All Known Implementing Classes:
SplitInputStreamImpl

public interface SplitInputStream
Interface defining an input data stream that works within the boundaries of a defined split. A split has a beginning and ending offset that defines the boundary of the split.

The contract for spanning the end of the split follows:

  • A read that encounters a split boundary will return only the data within the split. Data from the current split and the next split are not mixed within the same buffer.
  • Before the read operation that encounters the split boundary returns, an indicator that the boundary has been crossed should be set. This indicator is returned by the hasOverrun() method.
  • The availableInSplit() method should return the number of bytes left in the split (or an estimate) or zero if the split boundary has been crossed.
  • Reading past the split boundary is allowed.
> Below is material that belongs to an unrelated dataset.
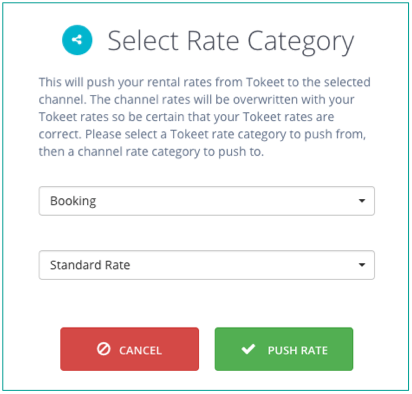412x394 pixels.
Task: Click the PUSH RATE label text
Action: (x=298, y=350)
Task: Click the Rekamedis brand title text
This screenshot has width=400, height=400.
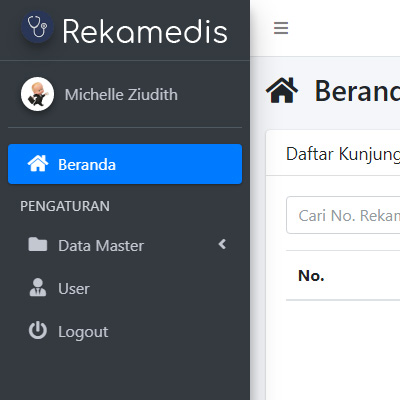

This is needed for formats that may need to search for the end of a record that spans splits.
  • Method Summary

    Modifier and Type
    Method
    Description
    long
    Gets the number of bytes remaining in the split.
    void
    Close the underlying raw data stream.
    boolean
    Indicates whether the reader has read past the end of the split.
    int
    read(byte[] buffer, int offset, int length)
    Read data from the split input stream.
  • Method Details

    • availableInSplit

      long availableInSplit()
      Gets the number of bytes remaining in the split.
      Returns:
      the number of bytes left to read in the split. If the split has been completely read, this is 0.
    • hasOverrun

      boolean hasOverrun()
      Indicates whether the reader has read past the end of the split.
      Returns:
      true if all bytes in the split has been read, false if any remain.
    • read

      int read(byte[] buffer, int offset, int length) throws IOException
      Read data from the split input stream. By convention, if reading before the end of a split, the read will only return data contained within the split. A subsequent read will read data beyond the split.
      Parameters:
      buffer - input buffer
      offset - offset to start filling in buffer
      length - amount of data to read
      Returns:
      number of bytes read or -1 if EOD has been reached
      Throws:
      IOException - thrown if an I/O error occurs
    • close

      void close()
      Close the underlying raw data stream.